### TEXT SECTION
No, its all fine :D 
Here we go:

Actually here around 30 tracks.
Ensemble and Single Instruments.
1 Track per articulation
No Slaves here.
16.52 GB
No Extra Reverb.


----------



## Saxer (Jul 21, 2017)

Wow... it sounds like 'more' 

Thanks for the info!


----------



## AlexanderSchiborr (Jul 24, 2017)

And another track, same intro, but different continuation:


----------



## zacnelson (Jul 30, 2017)

AlexanderSchiborr said:


> No, its all fine :D
> Here we go:
> 
> Actually here around 30 tracks.
> ...


I love that you can achieve such an amazing and complex sound, without over-doing it with slaves and VE-Pro and too many libraries, and it's cool that it's all Spitfire. I sometimes think people over-obsess with too much stuff in their templates, and even if it gets them good results, you have proven that world-class sound can be created with a more modest approach, and very little RAM footprint


----------



## Paul T McGraw (Jul 31, 2017)

@AlexanderSchiborr this is wonderful. Great action cue. I didn't hear anything at all wrong with any of it. Congratulations, you just keep getting better and better.


----------



## AlexanderSchiborr (Aug 5, 2017)

zacnelson said:


> I love that you can achieve such an amazing and complex sound, without over-doing it with slaves and VE-Pro and too many libraries, and it's cool that it's all Spitfire. I sometimes think people over-obsess with too much stuff in their templates, and even if it gets them good results, you have proven that world-class sound can be created with a more modest approach, and very little RAM footprint



Hi Zac, cool. Now the template is 27 GB in size with that piece still in progress:



Paul T McGraw said:


> @AlexanderSchiborr this is wonderful. Great action cue. I didn't hear anything at all wrong with any of it. Congratulations, you just keep getting better and better.

### GIVEN RECORDS
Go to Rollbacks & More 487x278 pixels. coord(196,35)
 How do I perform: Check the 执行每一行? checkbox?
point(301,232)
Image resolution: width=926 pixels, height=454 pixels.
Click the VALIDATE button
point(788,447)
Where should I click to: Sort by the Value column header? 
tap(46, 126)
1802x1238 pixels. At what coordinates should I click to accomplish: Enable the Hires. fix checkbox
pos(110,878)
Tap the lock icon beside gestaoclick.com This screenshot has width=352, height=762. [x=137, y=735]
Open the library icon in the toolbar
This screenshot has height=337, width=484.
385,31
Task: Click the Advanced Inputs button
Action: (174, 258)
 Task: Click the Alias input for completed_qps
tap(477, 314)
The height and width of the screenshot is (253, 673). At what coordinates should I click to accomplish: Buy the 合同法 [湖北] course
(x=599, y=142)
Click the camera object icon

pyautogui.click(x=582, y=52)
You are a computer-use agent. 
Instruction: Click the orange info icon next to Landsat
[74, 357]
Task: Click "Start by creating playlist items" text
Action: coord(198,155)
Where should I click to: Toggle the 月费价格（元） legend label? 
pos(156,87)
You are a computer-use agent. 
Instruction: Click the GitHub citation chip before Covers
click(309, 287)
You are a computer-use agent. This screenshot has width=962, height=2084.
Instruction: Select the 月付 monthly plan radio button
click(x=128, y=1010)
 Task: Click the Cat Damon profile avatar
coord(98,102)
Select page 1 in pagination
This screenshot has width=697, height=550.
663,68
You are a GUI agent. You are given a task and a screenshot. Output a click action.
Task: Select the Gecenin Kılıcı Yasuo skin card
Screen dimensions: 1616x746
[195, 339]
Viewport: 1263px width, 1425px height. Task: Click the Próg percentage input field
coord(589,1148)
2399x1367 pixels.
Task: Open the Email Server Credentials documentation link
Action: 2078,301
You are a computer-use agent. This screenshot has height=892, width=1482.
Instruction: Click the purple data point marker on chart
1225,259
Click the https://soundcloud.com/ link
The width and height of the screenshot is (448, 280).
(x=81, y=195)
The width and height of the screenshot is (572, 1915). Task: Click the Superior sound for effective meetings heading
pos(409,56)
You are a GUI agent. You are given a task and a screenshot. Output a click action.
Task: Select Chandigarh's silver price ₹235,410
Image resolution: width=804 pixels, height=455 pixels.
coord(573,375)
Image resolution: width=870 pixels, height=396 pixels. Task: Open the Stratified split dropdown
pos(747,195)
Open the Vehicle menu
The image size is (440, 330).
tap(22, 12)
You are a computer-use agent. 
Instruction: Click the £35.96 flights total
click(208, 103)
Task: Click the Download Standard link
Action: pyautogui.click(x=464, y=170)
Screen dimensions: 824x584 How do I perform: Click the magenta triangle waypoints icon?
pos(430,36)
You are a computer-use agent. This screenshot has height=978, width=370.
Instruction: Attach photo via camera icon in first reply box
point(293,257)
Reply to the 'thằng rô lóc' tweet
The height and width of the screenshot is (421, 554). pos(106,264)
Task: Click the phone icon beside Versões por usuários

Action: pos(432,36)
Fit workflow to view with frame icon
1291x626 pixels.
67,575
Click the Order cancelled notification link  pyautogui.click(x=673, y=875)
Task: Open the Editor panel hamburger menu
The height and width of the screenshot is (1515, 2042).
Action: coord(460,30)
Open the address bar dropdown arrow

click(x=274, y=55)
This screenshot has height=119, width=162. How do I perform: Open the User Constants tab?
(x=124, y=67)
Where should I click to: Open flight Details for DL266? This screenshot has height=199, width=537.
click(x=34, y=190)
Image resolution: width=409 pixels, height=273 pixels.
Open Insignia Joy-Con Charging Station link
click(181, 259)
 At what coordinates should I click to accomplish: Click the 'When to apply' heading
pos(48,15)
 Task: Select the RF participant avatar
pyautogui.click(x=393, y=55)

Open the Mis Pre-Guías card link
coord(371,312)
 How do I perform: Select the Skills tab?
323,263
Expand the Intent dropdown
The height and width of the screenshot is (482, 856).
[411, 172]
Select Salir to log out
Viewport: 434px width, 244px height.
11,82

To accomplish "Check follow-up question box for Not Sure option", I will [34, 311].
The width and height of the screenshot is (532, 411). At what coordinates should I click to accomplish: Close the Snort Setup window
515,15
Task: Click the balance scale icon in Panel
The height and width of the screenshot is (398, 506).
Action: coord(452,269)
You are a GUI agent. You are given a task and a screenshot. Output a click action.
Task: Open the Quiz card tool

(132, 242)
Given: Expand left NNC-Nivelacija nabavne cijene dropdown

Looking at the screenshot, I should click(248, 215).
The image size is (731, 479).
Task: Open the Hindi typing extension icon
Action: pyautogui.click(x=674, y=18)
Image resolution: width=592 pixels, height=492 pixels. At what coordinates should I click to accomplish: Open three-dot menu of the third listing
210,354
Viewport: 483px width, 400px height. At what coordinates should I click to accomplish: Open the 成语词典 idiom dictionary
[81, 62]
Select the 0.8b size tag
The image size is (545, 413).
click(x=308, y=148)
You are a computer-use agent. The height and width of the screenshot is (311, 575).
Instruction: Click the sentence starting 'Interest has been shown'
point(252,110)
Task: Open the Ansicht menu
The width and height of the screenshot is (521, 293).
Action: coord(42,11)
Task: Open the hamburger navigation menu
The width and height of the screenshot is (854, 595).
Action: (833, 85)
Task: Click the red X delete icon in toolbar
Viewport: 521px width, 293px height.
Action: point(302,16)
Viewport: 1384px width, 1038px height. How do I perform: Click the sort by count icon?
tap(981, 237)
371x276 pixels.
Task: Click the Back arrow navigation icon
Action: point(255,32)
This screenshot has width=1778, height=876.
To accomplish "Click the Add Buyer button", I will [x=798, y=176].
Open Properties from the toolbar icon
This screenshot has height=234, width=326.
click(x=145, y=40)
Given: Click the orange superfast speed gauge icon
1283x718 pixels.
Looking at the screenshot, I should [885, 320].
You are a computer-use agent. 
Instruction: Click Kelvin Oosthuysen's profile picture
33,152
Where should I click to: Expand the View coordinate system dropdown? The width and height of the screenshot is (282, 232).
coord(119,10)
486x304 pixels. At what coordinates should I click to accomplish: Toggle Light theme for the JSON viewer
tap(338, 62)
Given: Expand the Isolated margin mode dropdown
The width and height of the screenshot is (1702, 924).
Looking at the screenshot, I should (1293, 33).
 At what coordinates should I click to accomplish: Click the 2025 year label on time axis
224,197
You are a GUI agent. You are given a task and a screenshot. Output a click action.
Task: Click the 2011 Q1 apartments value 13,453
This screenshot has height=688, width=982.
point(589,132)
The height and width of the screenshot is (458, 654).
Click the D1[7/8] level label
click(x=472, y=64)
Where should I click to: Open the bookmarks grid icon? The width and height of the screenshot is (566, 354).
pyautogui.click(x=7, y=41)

### THE TASKS
A) Reproduce word for word the part of the forum thread starting at "## Paul T McGraw" and ending at "(Aug 5, 2017)".
B) In the forum thread, what template size does the Aug 5, 2017 post by AlexanderSchiborr give?
Nothing in the records is needed here.

### THE SOLUTIONS
A)
## Paul T McGraw (Jul 31, 2017)

@AlexanderSchiborr this is wonderful. Great action cue. I didn't hear anything at all wrong with any of it. Congratulations, you just keep getting better and better.


----------



## AlexanderSchiborr (Aug 5, 2017)

B) 27 GB, with that piece still in progress.